- Genre: Comedy
- Written by: Jeff Dunham
- Directed by: Michael Simon
- Starring: Jeff Dunham
- Country of origin: United States
- Original language: English

Production
- Executive producers: Judi Brown-Marmel Jeff Dunham Robert Hartmann Steve Kroopnick Stu Schreiberg
- Producer: Steve Marmel
- Production locations: Warner Theatre, Washington, D.C., United States
- Camera setup: Multi-camera
- Running time: 80 mins
- Production company: Levity Productions

Original release
- Network: Comedy Central
- Release: September 17, 2007

Related
- Jeff Dunham: Arguing with Myself; Jeff Dunham's Very Special Christmas Special;

= Jeff Dunham: Spark of Insanity =

Spark of Insanity is ventriloquist Jeff Dunham's second Comedy Central special, which premiered on September 17, 2007. It features the puppets of Walter, Peanut, and José Jalapeño on a Stick as well as two new characters: Achmed the Dead Terrorist, and a new version of Melvin the Superhero. (The old Melvin appeared in an episode of Comedy Central Presents.)

==Characters==
- Walter - A grumpy old Vietnam war veteran with an attitude. He doesn't like his wife (who remains unnamed) and likes pointing out Dunham's faults.
- Achmed the Dead Terrorist - A wisecracking terrorist who isn't very good at his job as a "suicide bomber". He is scared of Walter, partially because he finds Walter's flatulence to be more potent than mustard gas. Jeff says about Achmed, "I don't think he accomplished anything he set out to do, but I do know he managed to blow himself up." Achmed says he was killed when he set his bomb to go off in 30 minutes, but it went off in 4 seconds.
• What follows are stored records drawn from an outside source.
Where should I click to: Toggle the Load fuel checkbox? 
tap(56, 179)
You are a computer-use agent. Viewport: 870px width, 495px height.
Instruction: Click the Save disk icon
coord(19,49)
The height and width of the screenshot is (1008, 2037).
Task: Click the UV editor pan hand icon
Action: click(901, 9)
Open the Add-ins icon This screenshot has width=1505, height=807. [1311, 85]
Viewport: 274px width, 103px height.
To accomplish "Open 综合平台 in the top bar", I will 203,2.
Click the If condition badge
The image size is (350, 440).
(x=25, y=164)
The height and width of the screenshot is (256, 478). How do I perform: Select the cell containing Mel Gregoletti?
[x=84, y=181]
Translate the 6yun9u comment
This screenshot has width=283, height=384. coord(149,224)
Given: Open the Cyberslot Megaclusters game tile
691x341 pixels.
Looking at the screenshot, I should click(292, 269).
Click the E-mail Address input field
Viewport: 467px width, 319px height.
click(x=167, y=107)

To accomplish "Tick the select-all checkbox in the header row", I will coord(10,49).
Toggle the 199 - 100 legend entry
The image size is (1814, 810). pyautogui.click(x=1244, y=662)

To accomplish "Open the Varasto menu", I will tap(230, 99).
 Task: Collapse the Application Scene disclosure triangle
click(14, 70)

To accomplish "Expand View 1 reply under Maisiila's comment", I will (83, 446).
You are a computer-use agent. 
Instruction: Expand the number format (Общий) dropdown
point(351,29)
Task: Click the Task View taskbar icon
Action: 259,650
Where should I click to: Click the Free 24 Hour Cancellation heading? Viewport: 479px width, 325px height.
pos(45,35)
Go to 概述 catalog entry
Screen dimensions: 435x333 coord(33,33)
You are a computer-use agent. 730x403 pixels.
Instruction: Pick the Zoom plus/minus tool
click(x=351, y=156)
He also constantly remarks towards the audience "Silence! I kill you!".
- Melvin the Superhero Guy - A superhero with limited powers and a gigantic nose. His "abilities" include flight and X-ray vision (which doesn't work on silicone) His biggest enemy is Pinocchio. His weaknesses include cupcakes and porn, but though not at the same time, claiming he, "needs a free hand!". When asked by Dunham how far he can fly, Melvin responds, "How far can you throw me?" This special marked his second and final appearance.
- Peanut - A purple woozle resembling a small caricature of an ape. Wears one red shoe on his left foot. He is the joker of the whole group. Whenever José is around him, Peanut's jokes are mainly cutting him down.
- José Jalapeño on a Stick - A giant sombrero wearing jalapeño pepper on a stick (or "steek" as he says it with a stressed Latin accent). Peanut is mean to José, frequently mocking José's being on a stick, and his accent.

==DVD release==
The special was released on DVD and was released on Blu-ray Disc later. Its special features include:

- "The Making of Melvin" - The video shows the making of Melvin the Superhero.
- "What's Would You Put on a Stick?" - A cameraman asks people what they would put on a stick.
- "Walter's Political Announcement" - Walter announces he's running for president and states the things he will do.

==Certifications and sales==

DVD certifications for Jeff Dunham: Spark of Insanity
| Region | Certification | Certified units/sales |
| Netherlands (NVPI) | Gold | 40,000^{^} |
| United States (RIAA) | 20× Platinum | 2,000,000^{^} |
^{^} Shipments figures based on certification alone.